In Horni Pertoltice bei Frydlant / Friedland, wo die Familie Tschapek lebte, waren es insgesamt drei. Auch Herr Köhler kann sich noch gut an das unrühmliche Jahr 1938 erinnern, als sich die politische Krise um die deutsch besiedelten Grenzregionen im Mai zuspitzte und im September, kurz vor der Unterzeichnung des Münchner Abkommens, ihren Gipfelpunkt erreichte:"Ich wohnte in einem Haus unmittelbar am Ufer der Neiße, an einer Brücke. Sowohl im Mai als auch im September rückte ein Soldatentrupp an, der in unserem Haus einquartiert war. Auf der Brücke entstand eine Barrikade. Wir haben das Geschehen verfolgt. Im September gab es einen Schulstreik. Ich bin damals gerade in die erste Klasse des Gymnasiums in Reichenberg (Liberec) gekommen. Mitte September kamen die Ereignisse ins Rollen und etwa 90 Prozent der Kinder wurden dann von den Eltern vom Unterricht zurückgehalten. Die Lehrer waren gute Beamte"
Die politische Atmosphäre gab es also überall zu spüren, selbst in der Schule. An den Ergebnissen der Wahlen lässt sich eindeutig erkennen, wie sie war, sagt Walter Tschapek. Die Maiwahlen 1938 habe er immer noch im Kopf:
"Meine Gemeinde, ein Vorort von Liberec (Reichenberg), hatte insgesamt rund 5000 Einwohner und 2001 von ihnen haben Henlein gewählt. 181 wählten die Kommunistische Partei und 55 stimmten für die Sozialdemokraten. In unserem Ort gab es aber auch eine starke tschechische Minderheit, die auch mit gestimmt hat. Es gab also noch über 680 Stimmen für die tschechischen Parteien."

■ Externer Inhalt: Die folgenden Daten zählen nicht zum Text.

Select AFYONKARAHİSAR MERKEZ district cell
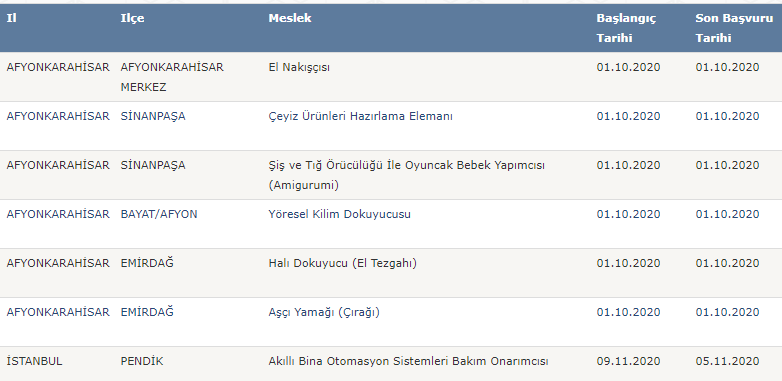The width and height of the screenshot is (782, 381). [172, 77]
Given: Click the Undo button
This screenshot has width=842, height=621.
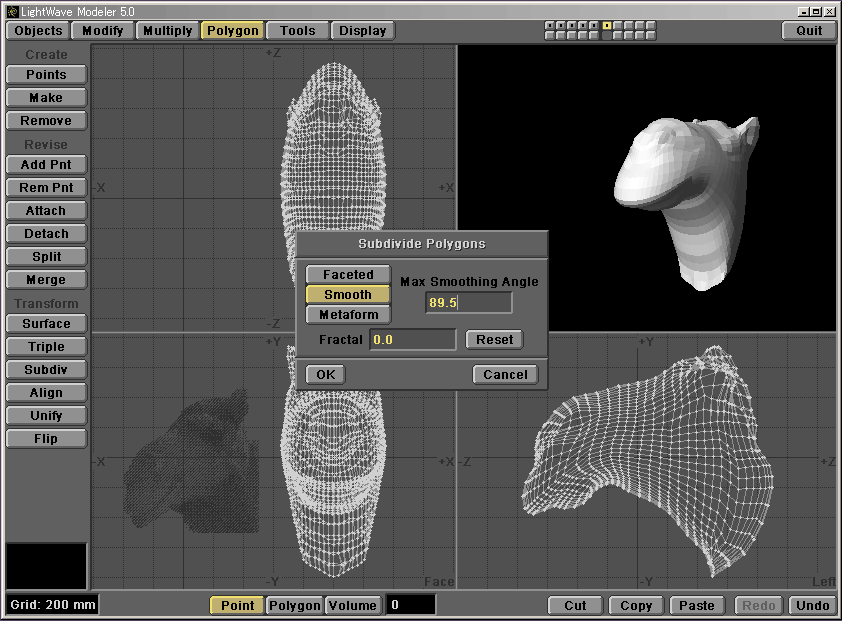Looking at the screenshot, I should point(812,605).
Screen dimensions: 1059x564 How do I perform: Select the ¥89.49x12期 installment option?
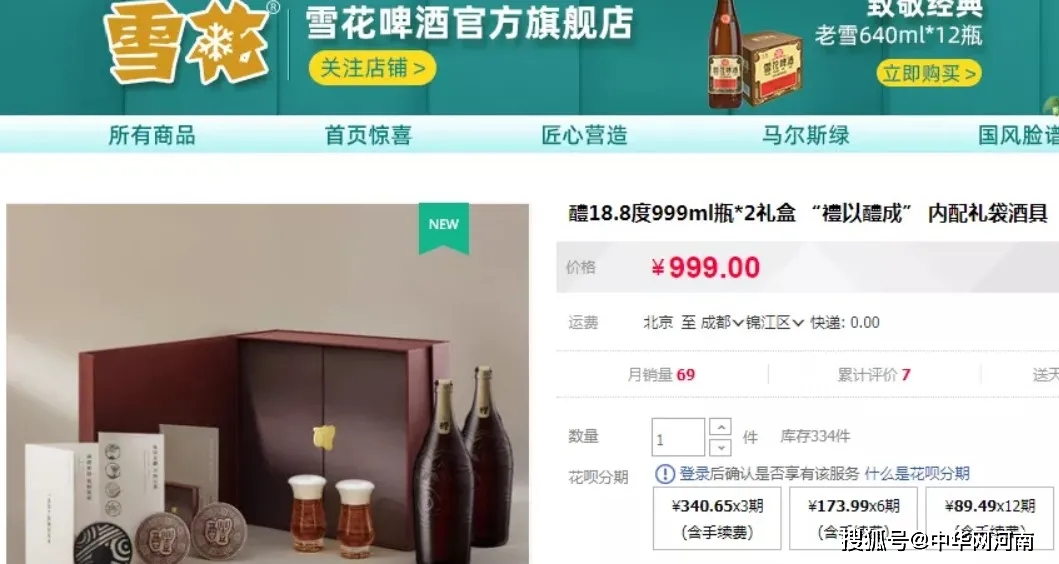point(989,518)
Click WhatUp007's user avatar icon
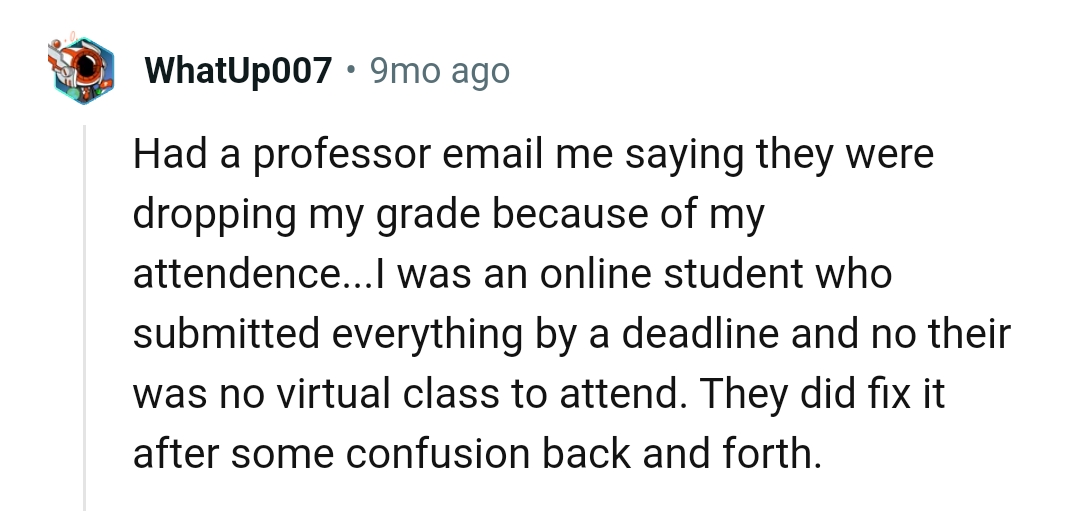This screenshot has height=511, width=1080. (x=81, y=69)
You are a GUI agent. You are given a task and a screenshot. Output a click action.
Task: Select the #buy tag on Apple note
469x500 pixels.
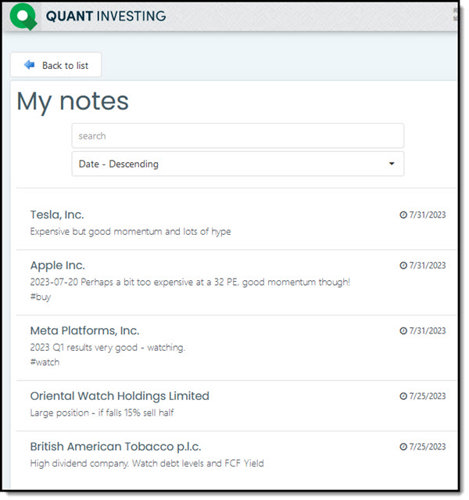click(41, 297)
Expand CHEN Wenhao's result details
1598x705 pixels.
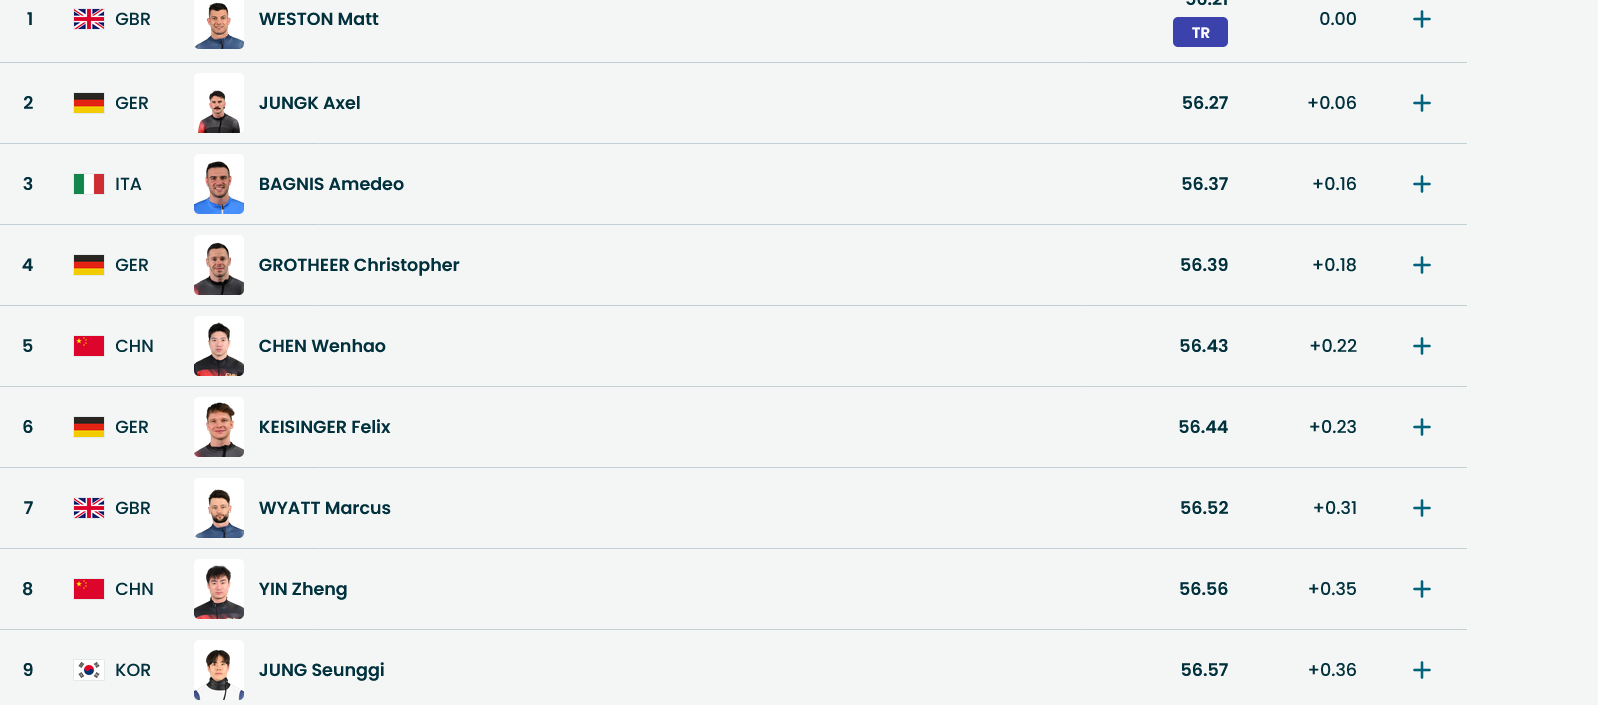click(1421, 346)
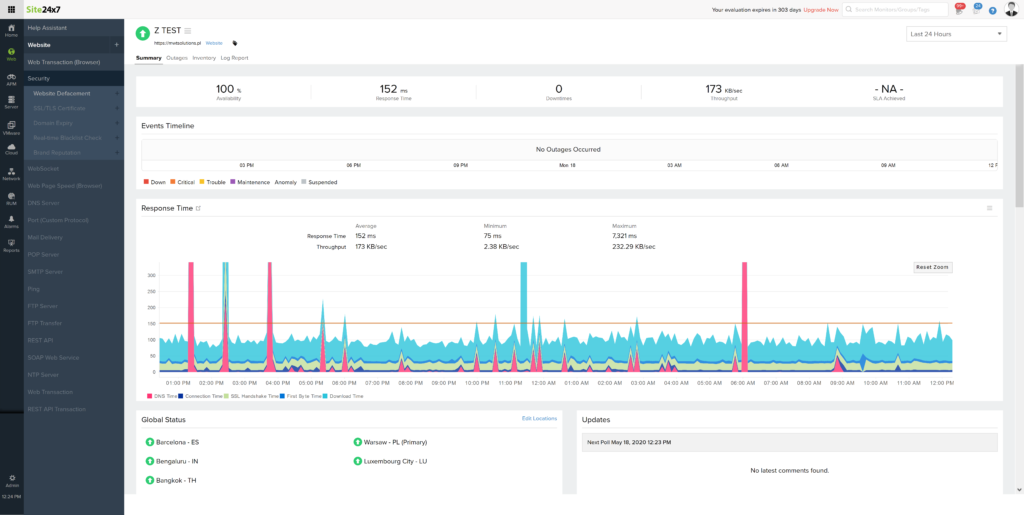This screenshot has height=515, width=1024.
Task: Click the Admin gear icon
Action: [x=11, y=480]
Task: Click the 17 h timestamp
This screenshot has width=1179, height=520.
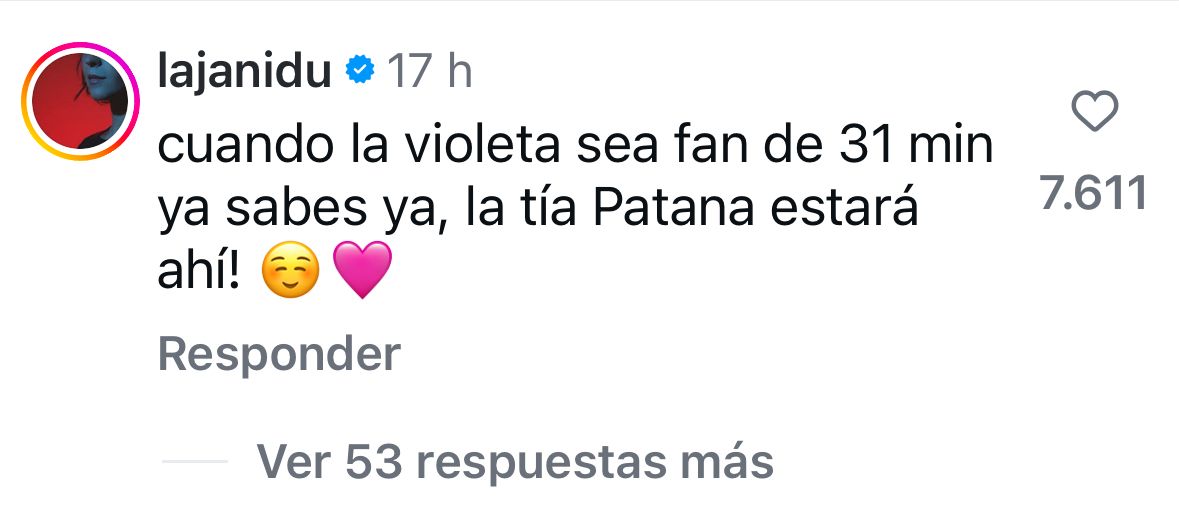Action: click(429, 71)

Die Frage nach der Einstellung der Gleichgesinnten, der sudetendeutschen Antifaschisten also, zur tschechoslowakischen Republik erläutert Fritz Köhler am Beispiel des seinerzeit bekannten tschechischen Liedes "U nasich kasaren stoji ceska straz", zu Deutsch etwa "An unserer Kaserne steht die tschechische Wache". Und das ist eben der Punkt - nämlich das Wort "tschechisch":"Wie war die Mentalität der Antifaschisten? Wenn sie das Lied hörten, haben sie es wie folgt interpretiert: Es ist nicht ein ´tschechischer Wachsoldat´, sondern ein böhmischer. Im Tschechischen lässt sich das schwer nachvollziehen. Vom Sprachgefühl, würde ich sagen, ist es etwa so: ´Stoji straz v Cechach´, da steht ein Wachmann aus Böhmen. Das war also die Haltung der Antifaschisten vom Gefühl her - das Gefühl der Zugehörigkeit zum Land!"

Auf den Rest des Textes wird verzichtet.